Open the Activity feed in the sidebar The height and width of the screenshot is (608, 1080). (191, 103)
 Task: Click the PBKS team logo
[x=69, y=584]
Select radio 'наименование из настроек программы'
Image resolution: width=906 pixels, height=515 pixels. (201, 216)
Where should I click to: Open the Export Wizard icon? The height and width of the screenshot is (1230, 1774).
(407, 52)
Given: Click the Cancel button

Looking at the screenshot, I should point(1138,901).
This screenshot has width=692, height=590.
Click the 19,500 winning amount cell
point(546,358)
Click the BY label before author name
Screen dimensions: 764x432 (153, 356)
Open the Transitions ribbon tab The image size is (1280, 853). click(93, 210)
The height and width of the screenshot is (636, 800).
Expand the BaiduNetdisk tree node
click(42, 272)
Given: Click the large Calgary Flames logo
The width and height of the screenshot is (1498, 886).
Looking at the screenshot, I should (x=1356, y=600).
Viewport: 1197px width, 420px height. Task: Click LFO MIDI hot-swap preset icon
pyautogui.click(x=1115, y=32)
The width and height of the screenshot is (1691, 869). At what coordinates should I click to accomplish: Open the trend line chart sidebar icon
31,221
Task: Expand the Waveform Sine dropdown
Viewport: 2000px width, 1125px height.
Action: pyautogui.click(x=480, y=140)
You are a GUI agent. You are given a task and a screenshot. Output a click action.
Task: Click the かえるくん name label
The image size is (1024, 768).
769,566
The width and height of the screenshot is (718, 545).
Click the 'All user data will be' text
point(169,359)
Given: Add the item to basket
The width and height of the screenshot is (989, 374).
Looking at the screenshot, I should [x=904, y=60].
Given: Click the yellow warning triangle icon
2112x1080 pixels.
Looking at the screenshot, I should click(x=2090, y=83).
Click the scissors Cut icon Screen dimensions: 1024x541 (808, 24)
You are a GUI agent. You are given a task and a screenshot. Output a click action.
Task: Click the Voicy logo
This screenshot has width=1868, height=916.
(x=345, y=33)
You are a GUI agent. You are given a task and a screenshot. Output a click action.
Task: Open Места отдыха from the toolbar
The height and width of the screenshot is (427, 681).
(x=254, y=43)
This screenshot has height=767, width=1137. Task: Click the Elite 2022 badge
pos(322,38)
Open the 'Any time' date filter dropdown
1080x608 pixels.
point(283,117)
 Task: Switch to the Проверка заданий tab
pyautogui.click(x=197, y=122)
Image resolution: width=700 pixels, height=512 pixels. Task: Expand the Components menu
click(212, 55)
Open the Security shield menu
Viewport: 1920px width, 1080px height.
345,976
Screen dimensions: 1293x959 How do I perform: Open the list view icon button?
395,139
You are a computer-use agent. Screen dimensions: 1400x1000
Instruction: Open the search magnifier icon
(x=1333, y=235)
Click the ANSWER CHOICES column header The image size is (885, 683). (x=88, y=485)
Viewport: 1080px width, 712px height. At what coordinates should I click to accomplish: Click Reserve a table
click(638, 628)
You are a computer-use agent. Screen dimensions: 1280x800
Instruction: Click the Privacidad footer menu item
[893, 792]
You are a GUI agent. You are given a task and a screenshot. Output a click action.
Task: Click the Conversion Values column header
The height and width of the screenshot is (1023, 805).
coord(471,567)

■ ■ ■ ■ ■ ■ ■

* **What needs to be done**
Return all of the items above verbatim, preserving each line in its original order and form.

* **Answer to this task**
Open the Activity feed in the sidebar The height and width of the screenshot is (608, 1080). (191, 103)
 Task: Click the PBKS team logo
[x=69, y=584]
Select radio 'наименование из настроек программы'
Image resolution: width=906 pixels, height=515 pixels. (201, 216)
Where should I click to: Open the Export Wizard icon? The height and width of the screenshot is (1230, 1774).
(407, 52)
Given: Click the Cancel button

Looking at the screenshot, I should point(1138,901).
This screenshot has width=692, height=590.
Click the 19,500 winning amount cell
point(546,358)
Click the BY label before author name
Screen dimensions: 764x432 (153, 356)
Open the Transitions ribbon tab The image size is (1280, 853). click(93, 210)
The height and width of the screenshot is (636, 800).
Expand the BaiduNetdisk tree node
click(42, 272)
Given: Click the large Calgary Flames logo
The width and height of the screenshot is (1498, 886).
Looking at the screenshot, I should (x=1356, y=600).
Viewport: 1197px width, 420px height. Task: Click LFO MIDI hot-swap preset icon
pyautogui.click(x=1115, y=32)
The width and height of the screenshot is (1691, 869). At what coordinates should I click to accomplish: Open the trend line chart sidebar icon
31,221
Task: Expand the Waveform Sine dropdown
Viewport: 2000px width, 1125px height.
Action: pyautogui.click(x=480, y=140)
You are a GUI agent. You are given a task and a screenshot. Output a click action.
Task: Click the かえるくん name label
The image size is (1024, 768).
769,566
The width and height of the screenshot is (718, 545).
Click the 'All user data will be' text
point(169,359)
Given: Add the item to basket
The width and height of the screenshot is (989, 374).
Looking at the screenshot, I should [x=904, y=60].
Given: Click the yellow warning triangle icon
2112x1080 pixels.
Looking at the screenshot, I should click(x=2090, y=83).
Click the scissors Cut icon Screen dimensions: 1024x541 (808, 24)
You are a GUI agent. You are given a task and a screenshot. Output a click action.
Task: Click the Voicy logo
This screenshot has width=1868, height=916.
(x=345, y=33)
You are a GUI agent. You are given a task and a screenshot. Output a click action.
Task: Open Места отдыха from the toolbar
The height and width of the screenshot is (427, 681).
(x=254, y=43)
This screenshot has height=767, width=1137. Task: Click the Elite 2022 badge
pos(322,38)
Open the 'Any time' date filter dropdown
1080x608 pixels.
point(283,117)
 Task: Switch to the Проверка заданий tab
pyautogui.click(x=197, y=122)
Image resolution: width=700 pixels, height=512 pixels. Task: Expand the Components menu
click(212, 55)
Open the Security shield menu
Viewport: 1920px width, 1080px height.
345,976
Screen dimensions: 1293x959 How do I perform: Open the list view icon button?
395,139
You are a computer-use agent. Screen dimensions: 1400x1000
Instruction: Open the search magnifier icon
(x=1333, y=235)
Click the ANSWER CHOICES column header The image size is (885, 683). (x=88, y=485)
Viewport: 1080px width, 712px height. At what coordinates should I click to accomplish: Click Reserve a table
click(638, 628)
You are a computer-use agent. Screen dimensions: 1280x800
Instruction: Click the Privacidad footer menu item
[893, 792]
You are a GUI agent. You are given a task and a screenshot. Output a click action.
Task: Click the Conversion Values column header
The height and width of the screenshot is (1023, 805).
coord(471,567)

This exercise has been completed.